Side Story 〜葉月まい 番外編集〜

次の日。
住谷はカレンの部屋まで迎えに来た。

「カレン、どこに行きたい?」
「私はここに住んでるのよ? もう行ったことない場所なんてないわ。住谷こそ、どこに行きたい?」
「じゃあ、ベタなデートでもいい?」
「ふふっ、いいわよ。今日だけは特別なカップルなんだから」
「ああ」

二人で自然と手を繋ぐ。
そのままニューヨークの街に出かけた。

ハイラインと呼ばれる、かつての鉄道の線路を再利用した高架の歩道を歩き、チェルシー マーケットでショッピングを楽しむ。

ロックフェラーセンターやメトロポリタン美術館を訪れ、夕方になると自由の女神像を眺められるサンセットクルーズを満喫した。
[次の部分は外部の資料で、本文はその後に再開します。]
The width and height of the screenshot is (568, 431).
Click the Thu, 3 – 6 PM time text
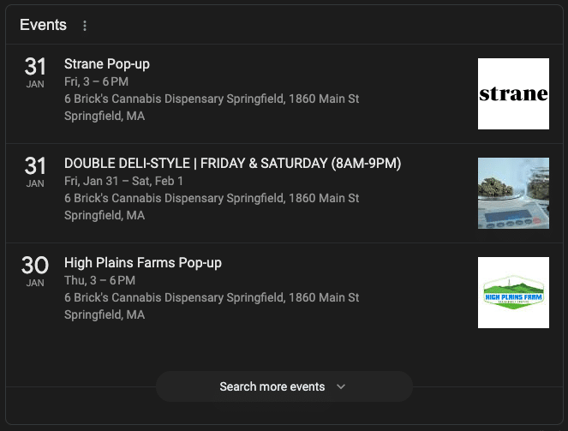[99, 280]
ディナーはハイクラスのホテルに行き、ブティックでフォーマルな装いに着替えてからディナーを味わう。

最後にエンパイアステートビルも見えるルーフトップバーで、美しい夜景に酔いしれながら乾杯した。

ずっとずっとこの時間が続けばいいのに……

今夜限りと分かっているから、こんなにも特別な気持ちになるのだろうか。

明日には別れると分かっているから、こんなにもこの時間が愛おしいのだろうか。

それは違う。

互いに求め合っているから、離れたくない。

温もりを忘れたくなくて、強く抱きしめ合う。

どうすればこのキスを永遠に残しておける?
どうすれば二人の身体は溶け合ってくれる?

どうすればこの愛を届けられるだろう。

どんな時も、どこにいても、いつまでもずっと……

二人は言葉にできない想いを胸に、ひと晩中、互いの温もりを確かめ合っていた。